The concept of evolvability through heat shock proteins was proposed!
Susan Lindquist was one of those researchers. Her studies on heat shock proteins are intriguing and far-reaching; they cover basic science but also lead to new approaches in applied science. Here I want to highlight her publication together with Suzanne Rutherford in the high impact journal Nature in 1998. Every student of developmental or evolutionary biology has probably read about this study in one of their textbooks. It describes that under normal conditions, one of the heat shock proteins called Hsp90 buffers genetic polymorphisms in Drosophila; proteins can fold and function normally even though they carry mutations which would result in morphological changes without the support of Hsp90. Yet in stress situations heat shock proteins are recruited to ensure vital functions. As a consequence there are not enough heat shock proteins to buffer all mutations. This is important for evolution: under stress situations morphological variations can occur within a population which might or might not be advantageous for the survival of the organism. Beneficial mutations will be maintained due to positive selection. Therefore, Rutherford and Lindquist concluded that Hsp90 acts as a capacitor for morphological evolution. The concept of evolvability through heat shock proteins was proposed! In further studies Susan Lindquist and others showed that this concept can also be applied to other species. One example of evolvability through heat shock proteins is the loss of eyes in the cavefish Astyanax mexicanus. It was assumed that the stressful transition from surface to cavefish led to an increased need for heat shock proteins, which uncovered genetic and as a consequence morphological variations – like variations in eye size. The fish population adapted to the cave and lost its eyes.

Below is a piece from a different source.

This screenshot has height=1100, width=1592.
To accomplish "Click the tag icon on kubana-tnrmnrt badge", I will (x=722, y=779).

Heatshock proteins do not only act as capacitors for genetic variations, but also as potentiators for cancer.
Ensuing studies revealed that heat shock proteins do not only act as capacitors for genetic variations, but also as potentiators for cancer. Tumour cells are usually under stress, and heat shock proteins help them to stay alive, since these proteins do not distinguish between a „good cell“ and a „bad cell“. In fact, HSP90 levels are increased in cancer cells; high HSP90 levels indicate a negative prognosis in breast cancer. This fact makes heat shock proteins a promising target in cancer therapy!

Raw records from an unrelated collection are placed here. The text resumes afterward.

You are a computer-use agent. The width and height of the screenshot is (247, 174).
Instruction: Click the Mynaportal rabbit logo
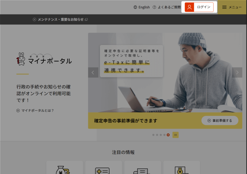(x=44, y=59)
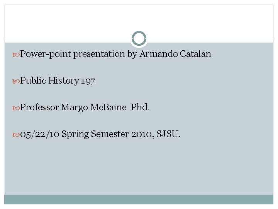Click the word "Power-point" in first line
The height and width of the screenshot is (209, 278).
tap(46, 54)
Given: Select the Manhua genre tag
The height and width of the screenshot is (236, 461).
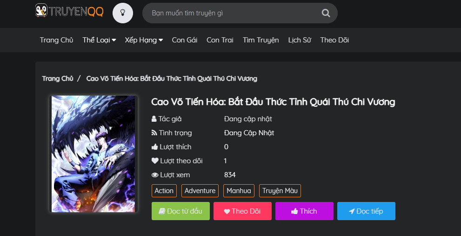Looking at the screenshot, I should [239, 191].
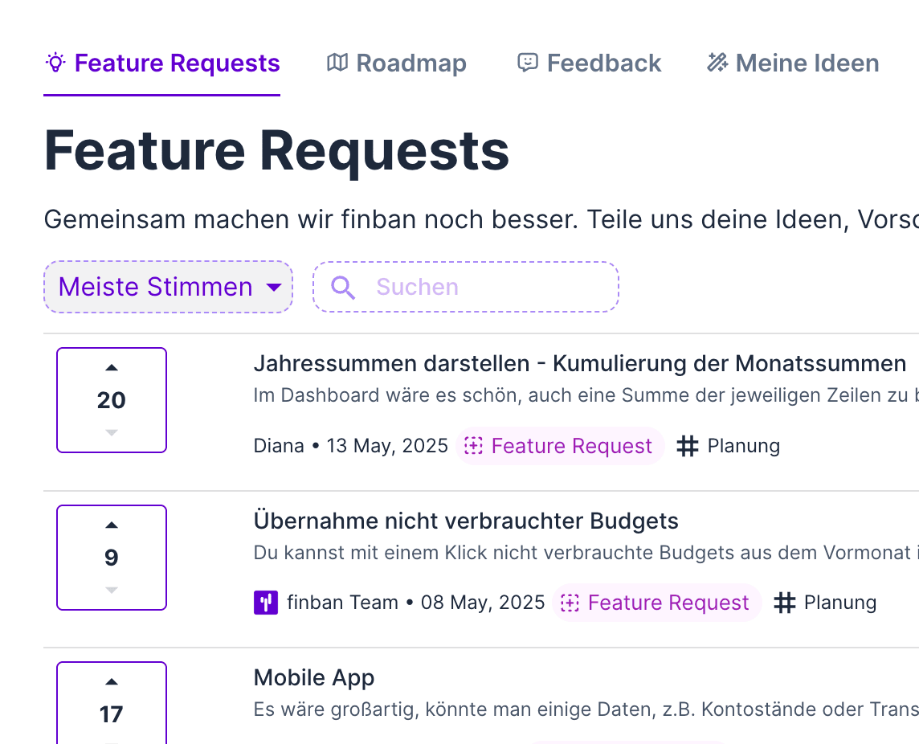Viewport: 919px width, 744px height.
Task: Open the Mobile App feature request
Action: 314,678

I don’t know whether Ritossa had the slightest idea where his findings about the chromosomal puffing pattern in heat shocked flies would lead to. Looking back it is a story worth telling, since it emphasizes the impact of basic science and „simple“ model organisms. And I guess it is also a story about not getting discouraged if your research is not considered as worth doing it by some people. It might be appreciated by others!
written by Petra Tauscher
References
[1] De Maio, A., M. G. Santoro, R. M. Tanguay and L. E. Hightower (2012). “Ferruccio Ritossa’s scientific legacy 50 years after his discovery of the heat shock response: a new view of biology, a new society, and a new journal.” Cell Stress Chaperones 17(2): 139-143.

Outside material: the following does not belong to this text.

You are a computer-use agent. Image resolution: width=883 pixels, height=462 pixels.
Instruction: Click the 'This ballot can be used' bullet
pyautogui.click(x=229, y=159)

[2] Rohner, N., D. F. Jarosz, J. E. Kowalko, M. Yoshizawa, W. R. Jeffery, R. L. Borowsky, S. Lindquist and C. J. Tabin (2013). “Cryptic variation in morphological evolution: HSP90 as a capacitor for loss of eyes in cavefish.” Science 342(6164): 1372-1375.
[3] Rutherford, S. L. and S. Lindquist (1998). “Hsp90 as a capacitor for morphological evolution.” Nature 396(6709): 336-342.
[4] Schopf, F. H., M. M. Biebl and J. Buchner (2017). “The HSP90 chaperone machinery.” Nat Rev Mol Cell Biol 18(6): 345-360.